Please transcribe every record below exactly, leaving out the pictures.

⁂

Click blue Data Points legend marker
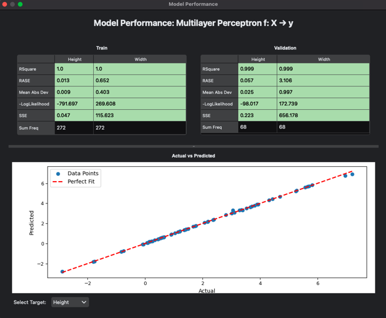 [x=58, y=174]
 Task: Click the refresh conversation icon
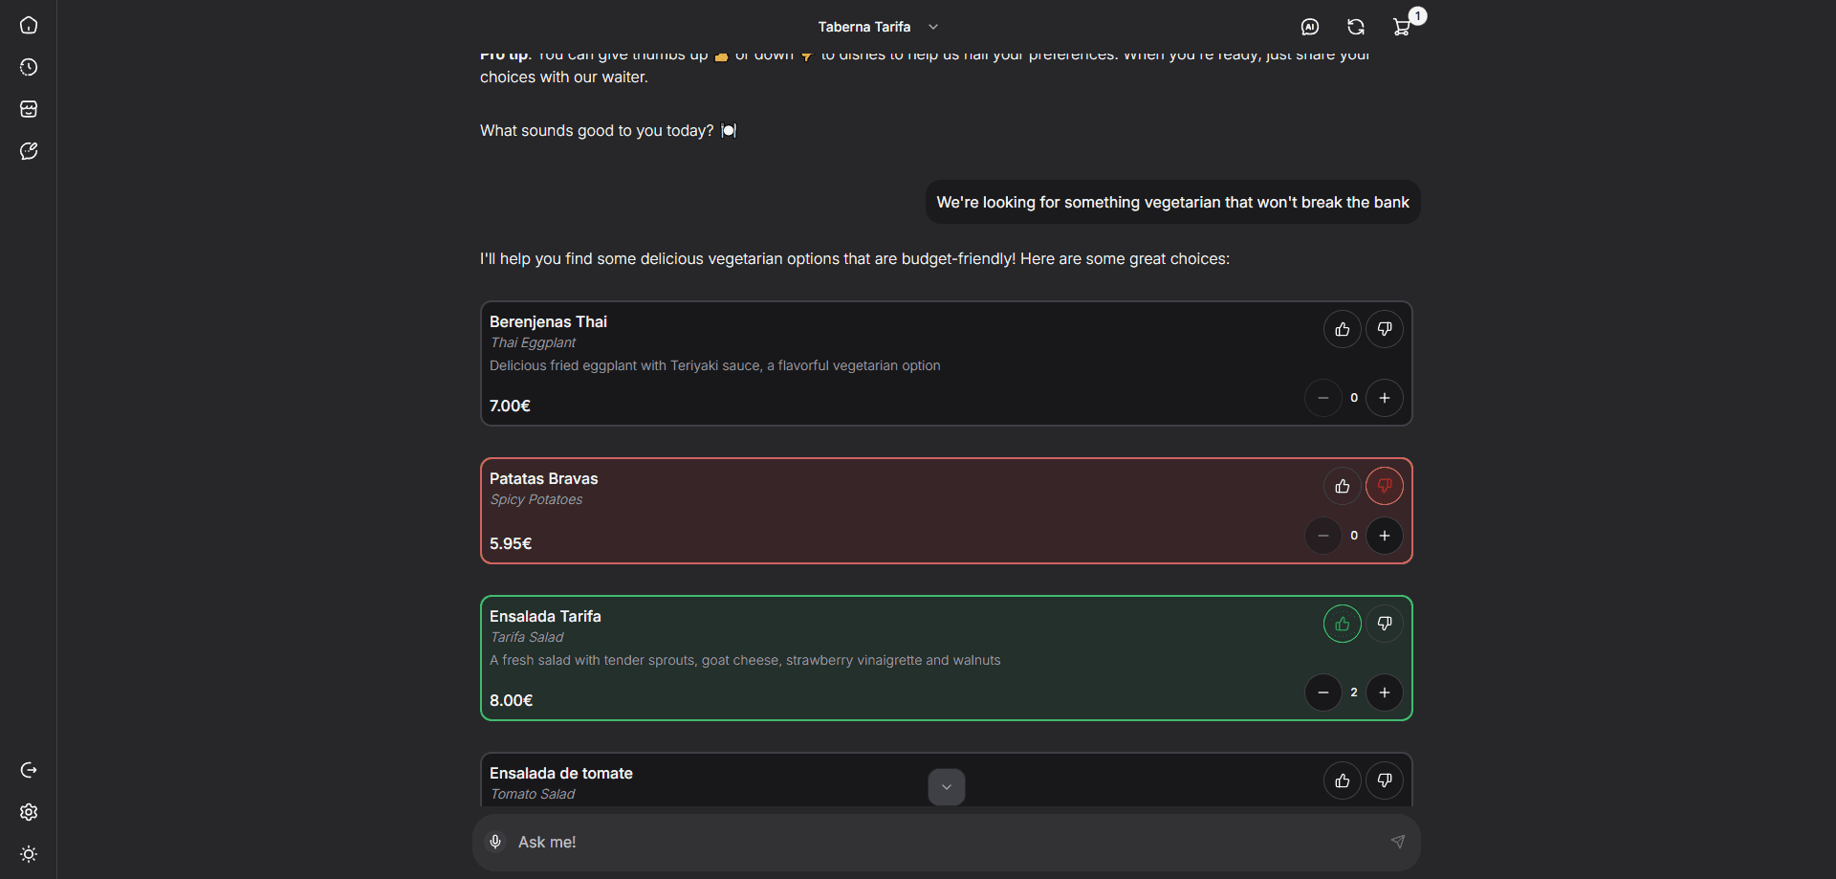pyautogui.click(x=1356, y=27)
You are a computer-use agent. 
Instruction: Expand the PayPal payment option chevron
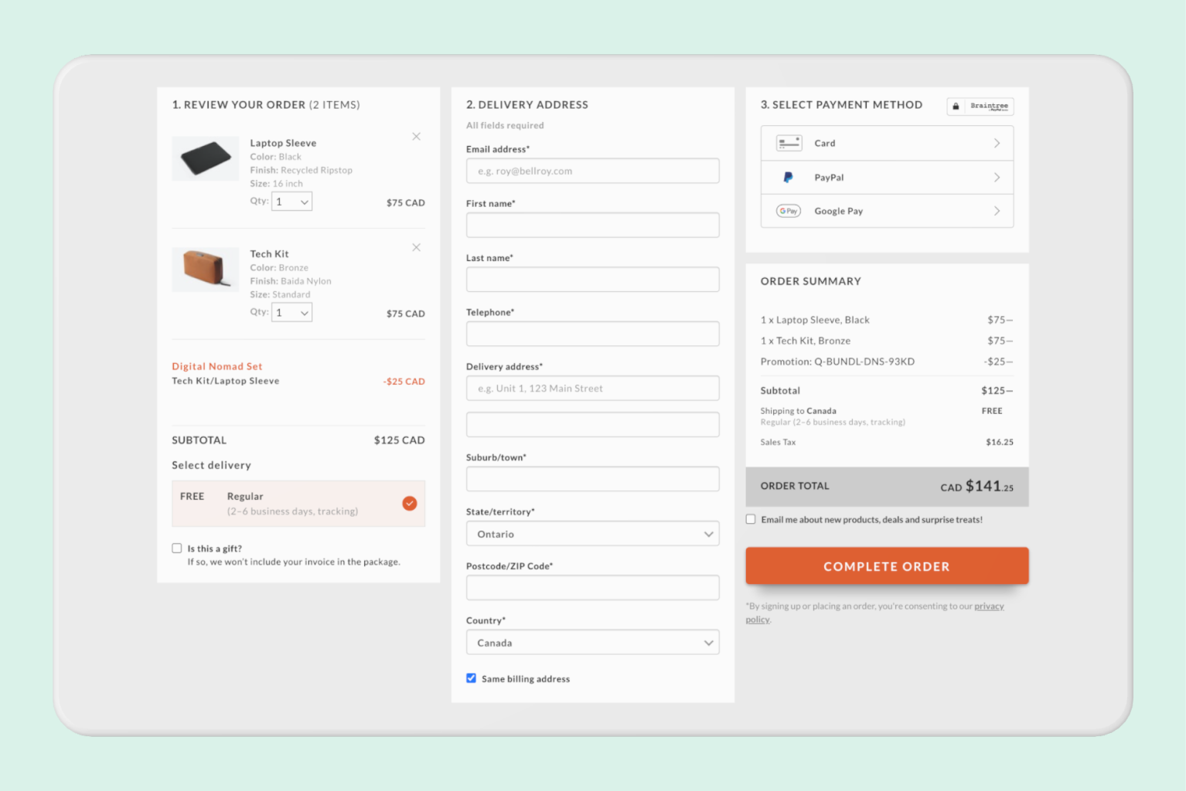tap(997, 177)
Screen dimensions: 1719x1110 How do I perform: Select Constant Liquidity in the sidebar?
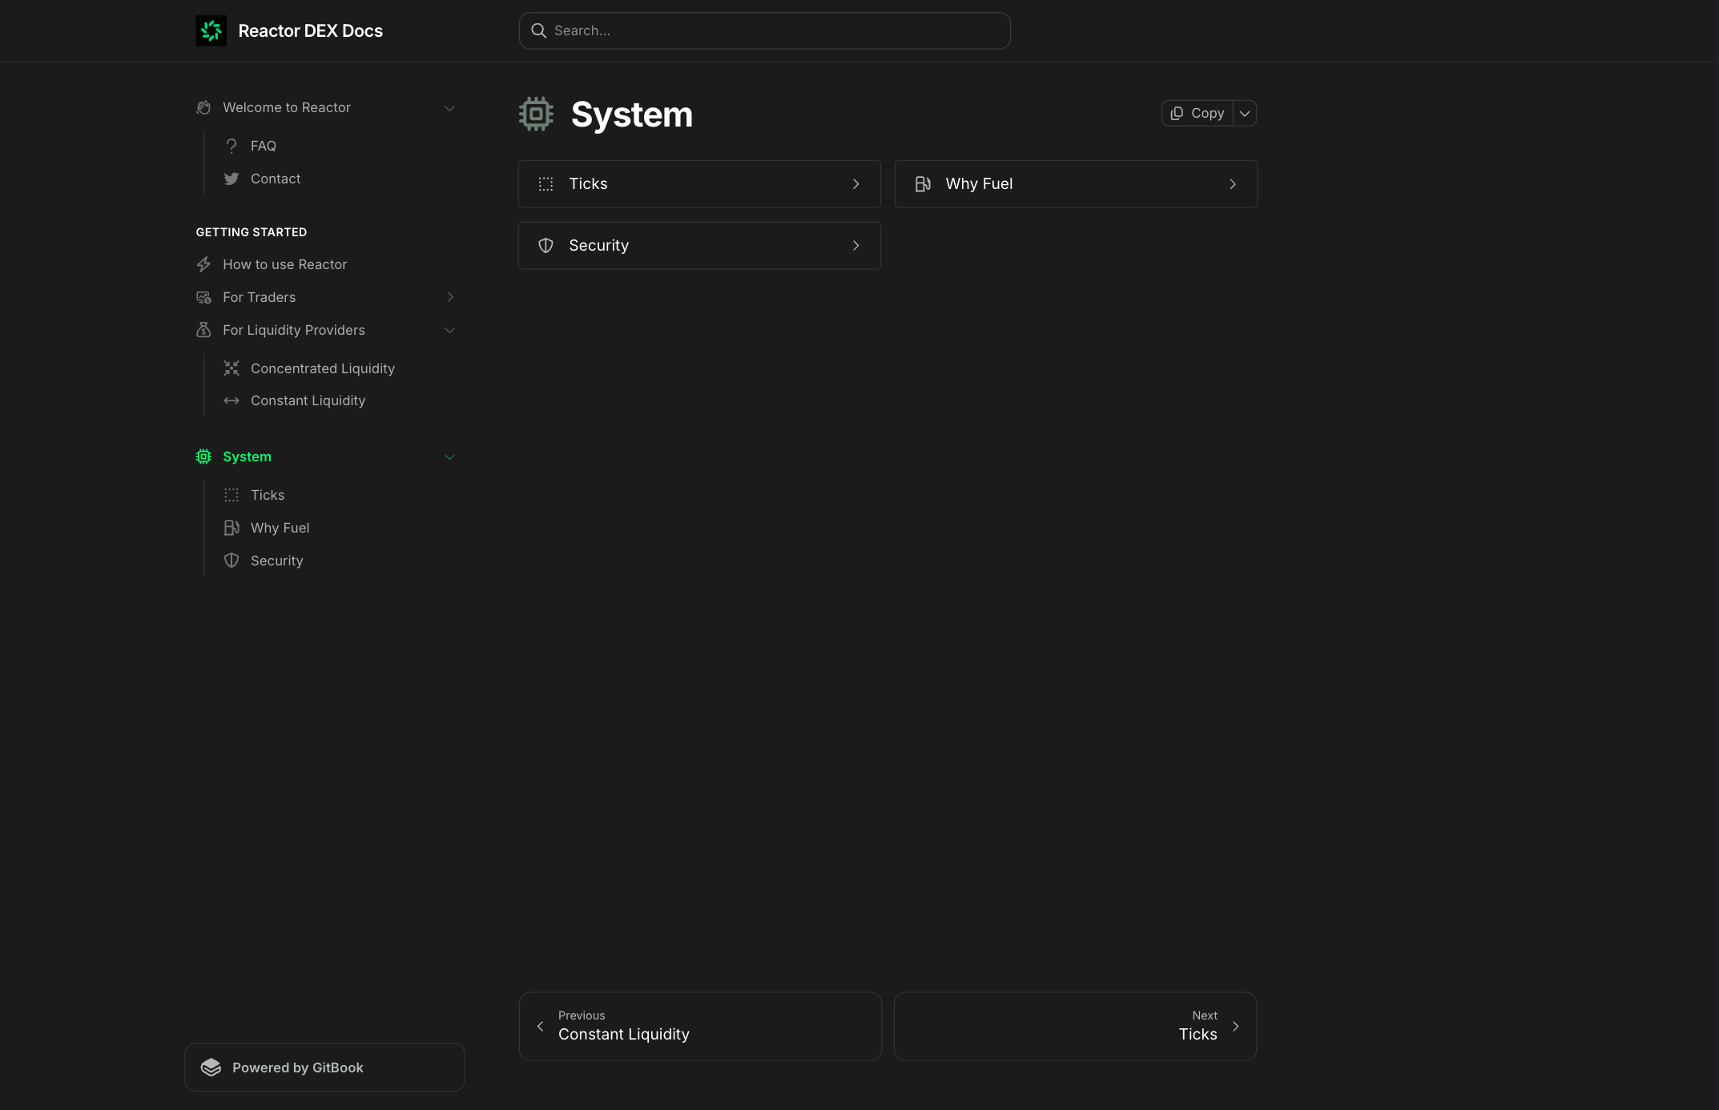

⁂

__The answer__
Click blue Data Points legend marker
 [x=58, y=174]
 Task: Click the refresh conversation icon
pyautogui.click(x=1356, y=27)
You are a computer-use agent. 
Instruction: Expand the PayPal payment option chevron
tap(997, 177)
Screen dimensions: 1719x1110 How do I perform: Select Constant Liquidity in the sidebar?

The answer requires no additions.